[Work instruction]: Extract, from the listing that follows, each line containing the word "width".

[Records for the task]:
○ ○ ○ ○ ○

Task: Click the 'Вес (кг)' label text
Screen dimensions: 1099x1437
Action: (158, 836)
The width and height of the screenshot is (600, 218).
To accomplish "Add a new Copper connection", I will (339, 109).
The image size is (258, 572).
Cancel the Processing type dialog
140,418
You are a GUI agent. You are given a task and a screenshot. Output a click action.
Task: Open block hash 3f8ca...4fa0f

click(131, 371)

○ ○ ○ ○ ○

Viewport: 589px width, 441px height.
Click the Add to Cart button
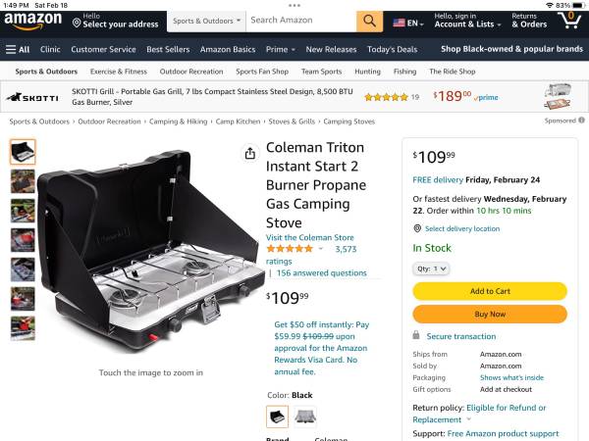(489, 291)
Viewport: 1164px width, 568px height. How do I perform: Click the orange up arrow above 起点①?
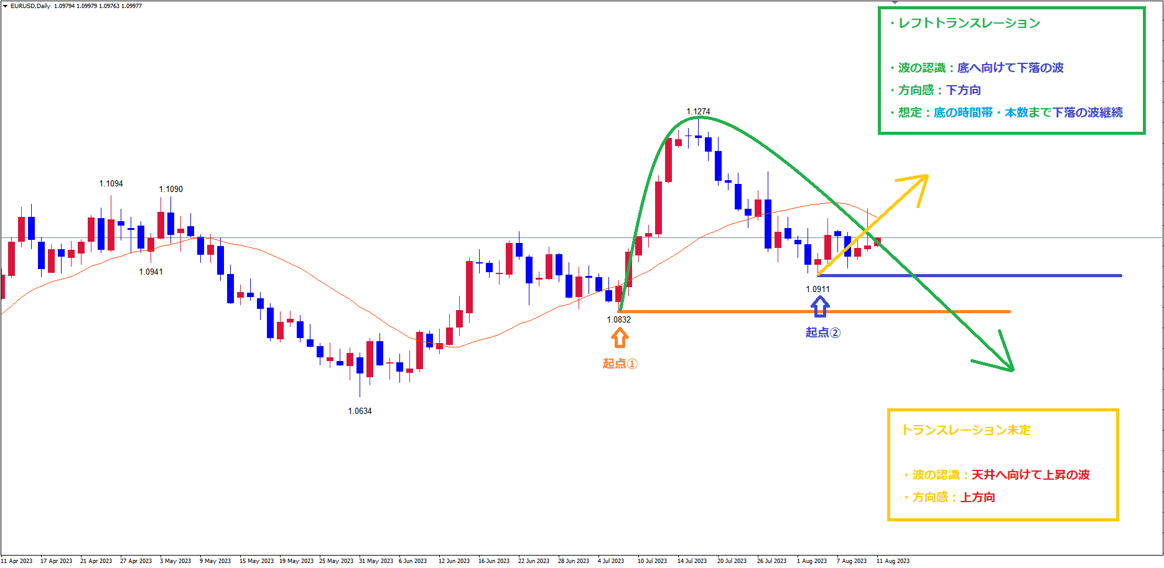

○ ○ ○ ○ ○

[Written response]:
The width and height of the screenshot is (600, 218).
Viewport: 589px width, 441px height.
Viewport: 1164px width, 568px height. How do I perform: Click the orange up arrow above 起点①?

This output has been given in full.